I've never been entirely clear on what olcott is claiming.

 Nor I. Mike Terry seems to have a pretty good handle on it, but no matter how clearly he explains it to me my eyes glaze over and I start to snore.

 Hey, it's the way I tell 'em!
 Here's what the tabloids might have said about it, if it had made the front pages when the story broke:
   COMPUTER BOFFIN IS TURING IN HIS GRAVE!
   An Internet crank claims to have refuted Linz HP proof by creating a
  Halt Decider that CORRECTLY decides its own "impossible input"!
  The computing world is underwhelmed.
 Better?  (Appologies for the headline, it's the best I could come up with.)
 Mike.
 

 There is a key detail about ALL of these proofs
that no one has paid attention to for 90 years.
 It is impossible to define *AN INPUT* to HHH that
does the opposite of whatever value that HHH returns.

 That is a key detail about HHH. Your HHH is not a part of those proofs.

 All of the proofs work this same way.

 No, they don't. Some proofs derive the same conclusion with an essentially
different approach.
 However, in spite of the differences, they do share a common fieature:
your HHH is not a part of any of the proofs.

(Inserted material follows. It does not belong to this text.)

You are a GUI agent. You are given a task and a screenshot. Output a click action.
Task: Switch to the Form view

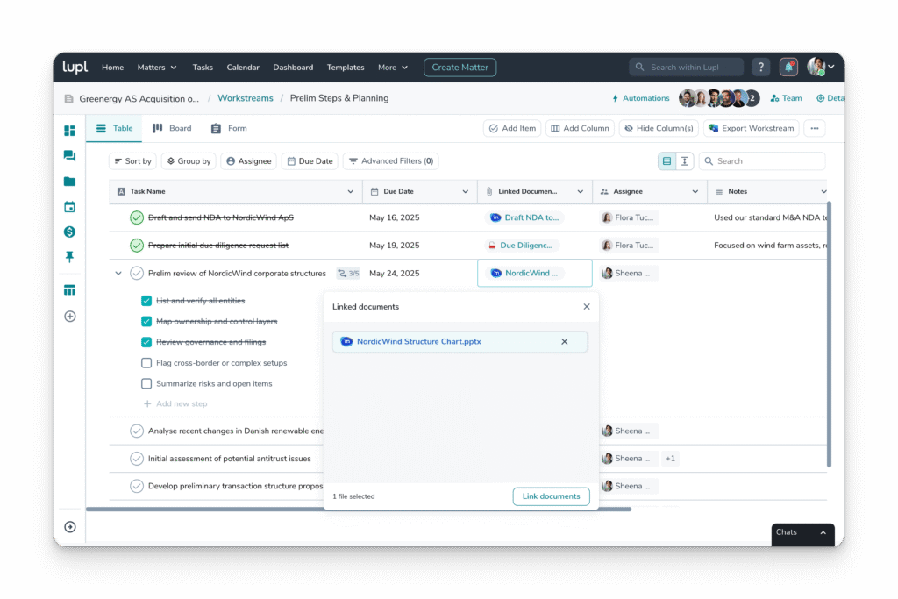coord(228,128)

 All of the conventional proofs of the HP assume that
there is an *input D* that can actually do the opposite
of whatever value that HHH returns.

 Depends on what you mean by "conventional". If you merely mean proofs
that apply ordinary logic then there are proofs with a different
strategy. If you mean only proofs that use the same strategy that
Turing used then you are closer to the truth. But there is no assumption
about the exstence of such D. Its existence is proven.
 

 In seems that way until you pay much closer attention.
 int main()
{
   DDD(); // The HHH that DDD calls cannot report on the
}        // behavior of its caller because it cannot see
          // is caller.
 Even if HHH could see and report on the behavior of
its caller because its caller is not its input this
too is no good.

 It seems that way to you, until you pay somewhat closer attention.

 The HHH(DDD) must report on the behavior that its actual input
actually specified CANNOT BE VIOLATED.

 Of course it can. In fact HHH does violate that. DDD specifies a halting
behaviour but HHH reports that DDD specifies a non-halting behaviour.
That is a violation of that rquirement.

 If DDD simulated by HHH stops running for any
reason besides reaching its own "ret" instruction
final halt state THEN DDD HAS NOT HALTED.

 Irrelevant. The requirement is that a halt decider predicts whether the
complete execution of the computation described by the input will halt.

 Halting is defined as reaching a final state and
terminating normally.

The usual meaning of "final state" is a state where the computation cannot
be continued. The usual meaning of halting is reaching a state where the
computation cannot be computed. By the usual meaning of halting it does
not matter whether the termination is "normal" and it is usually not even
defined what would constiture a "normal" termination.
If different meanngs are intended for some terms or different terms for
some meanings then those terms must be defined in the opus where they are
used. Otherwise readers apply the usual meanings and the intent of the
author will be misunderstood.
It is also possible to define variants of the halting problem where the
question is about halting in a particular way, for example whether the
computation accepts or the computation rejects. The question whether the
computation halts normally, if the meaning of "normally" is defined, is
of the same type. Another kind of variation is the question whether the
computation reaches a particular kind of non-termination state at some
point.
Typical variants of the halting problem are as hard but not harder than
the standard halting problem. They are not Turing-decidable but are
decidable with an oracle machine that uses an oracle for the standard
halting problem.
--
Mikko